ERP aus der Cloud

Einfache Lösungen für Einsteiger

15.04.2014 von Diego Wyllie
Sicherheitsbedenken bremsen die Entwicklung von ERP-Lösungen aus der Cloud. Dabei bieten sie gerade kleinen und mittelständischen Unternehmen entscheidende Vorteile. Im Folgenden eine Vorstellung professioneller ERP-Systeme, die für Einsteiger geeignet sind und in der europäischen Cloud betrieben werden.

Während SaaS-Dienste für etwa Kundenmanagement, Business-Collaboration oder Kommunikation in den Unternehmen längst Fuß gefasst haben, kommt die Warenwirtschaft aus der Cloud nur langsam voran. Die derzeitige Nutzung von ERP aus der Cloud steckt laut einer aktuellen Studie des Marktforschungsunternehmens Pierre Audoin Consultants (PAC) noch in den Kinderschuhen. Demnach geben 45 Prozent der befragten Unternehmen an, sich mit diesem Thema noch nicht beschäftigt zu haben. Das größte Hindernis in Bezug auf Public-Cloud-Lösungen seien nach wie vor Sicherheitsbedenken, so die Analysten. Doch die PAC-Studie belegt: Über 70 Prozent der befragten IT-Manager gehen davon aus, dass sich das Cloud-Modell für ERP-Systeme langfristig durchsetzen wird. Das Interesse seitens der Anwenderunternehmen scheint also, zumindest auf lange Sicht, vorhanden zu sein.

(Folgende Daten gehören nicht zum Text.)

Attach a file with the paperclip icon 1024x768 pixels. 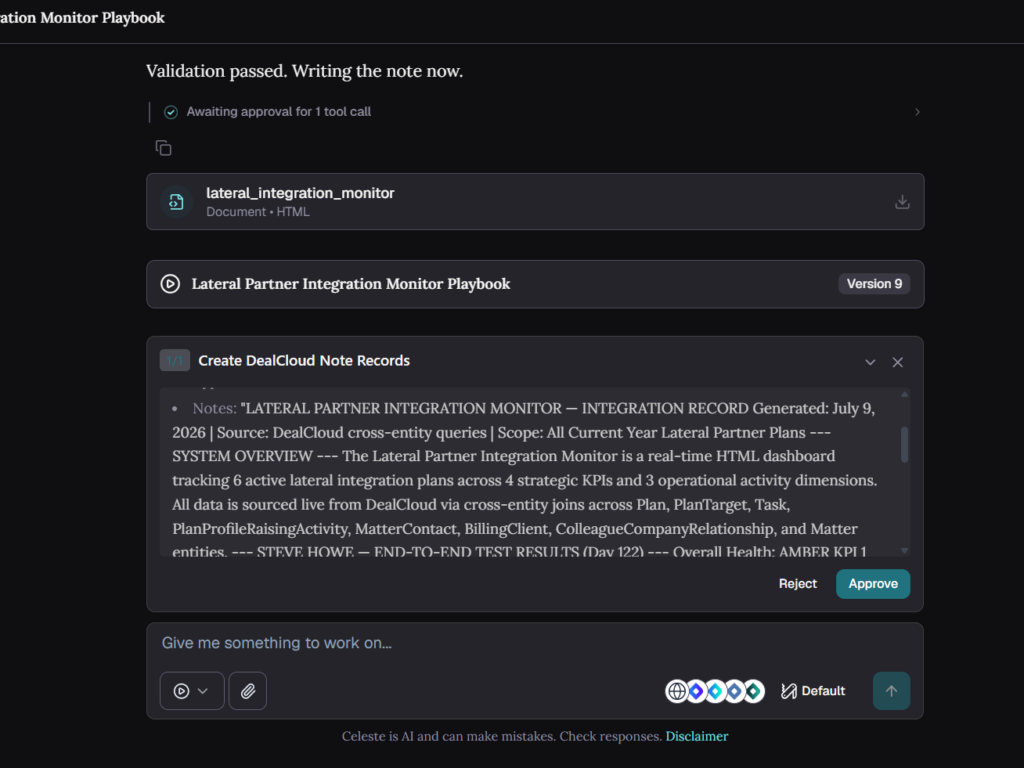248,691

Im Folgenden stellen wir einige erfahrene ERP-Anbieter aus Europa vor, die schon heute vom Cloud-Modell überzeugt sind und mit ihren Lösungen kleine und mittelständische Unternehmen aus verschiedenen Branchen adressieren. Diese sind alle auf Deutsch verfügbar und bieten Programmierschnittstellen, die die einfache Anbindung eigener Anwendungen und Daten ermöglichen.

Scopevisio

Foto: Wyllie / toolsmag

Mit Scopevisio Business Edition stellt das Softwarehaus Scopevisio aus Bonn eine umfangreiche Unternehmenssoftware bereit, die Geschäftsprozesse in den Bereichen ERP, CRM und ECM (Enterprise Content Management) abdeckt.

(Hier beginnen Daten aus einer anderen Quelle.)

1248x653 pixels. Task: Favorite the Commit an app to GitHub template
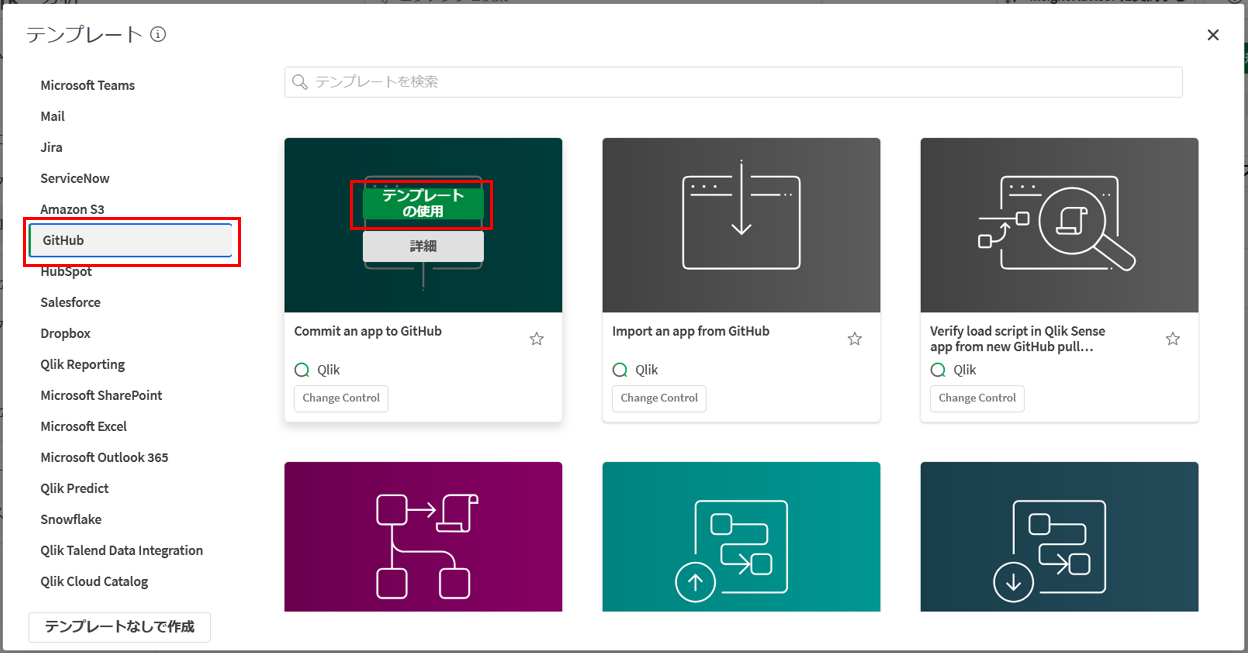(x=536, y=338)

Funktionalität: Die Software stellt zahlreiche Funktionsbausteine wie Kundenmanagement, E-Commerce, Marketing, Invoicing, Finanzen, Buchhaltung, Collaboration, sowie Projekt- und Dokumenten-Management zur Verfügung. Kunden können sich ihr System nach eigenen Bedürfnissen individuell zusammenbauen und zahlen nur für die Funktionalität, die sie tatsächlich benötigen. Damit positioniert sich der Dienst als eine moderne und flexible ERP-Alternative, von der Unternehmen aus den verschiedensten Branchen profitieren können.

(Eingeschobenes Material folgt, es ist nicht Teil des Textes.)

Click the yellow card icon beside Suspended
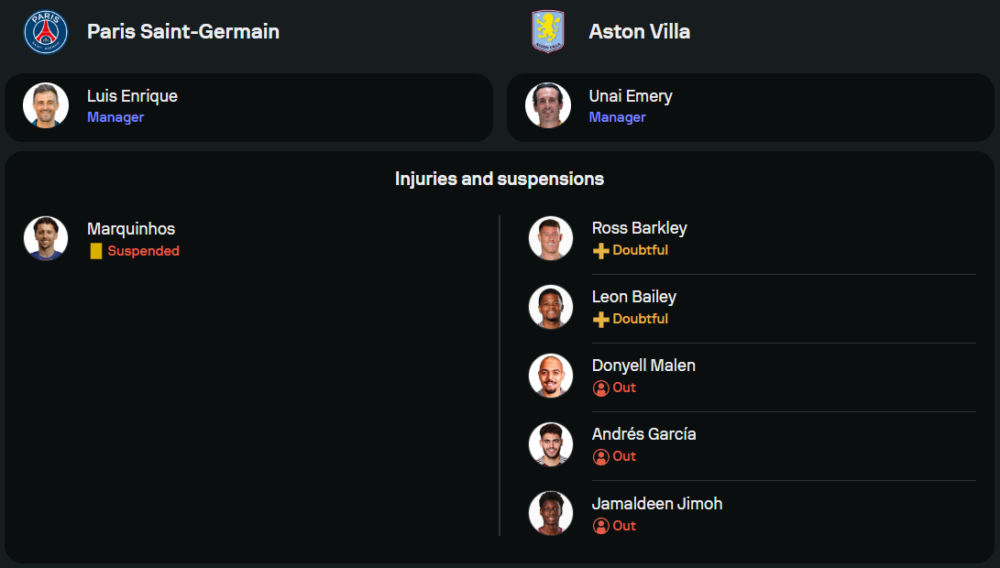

Preismodell: Die Preise fangen bei knapp 30 Euro pro Anwender und Monat an. Für jedes Einzel-Modul, das aktiviert wird, entstehen weitere monatliche Gebühren. Auf der Produkt-Website finden Interessierte einen Preis-Rechner, mit dem sich die Gesamtkosten detailliert berechnen lassen.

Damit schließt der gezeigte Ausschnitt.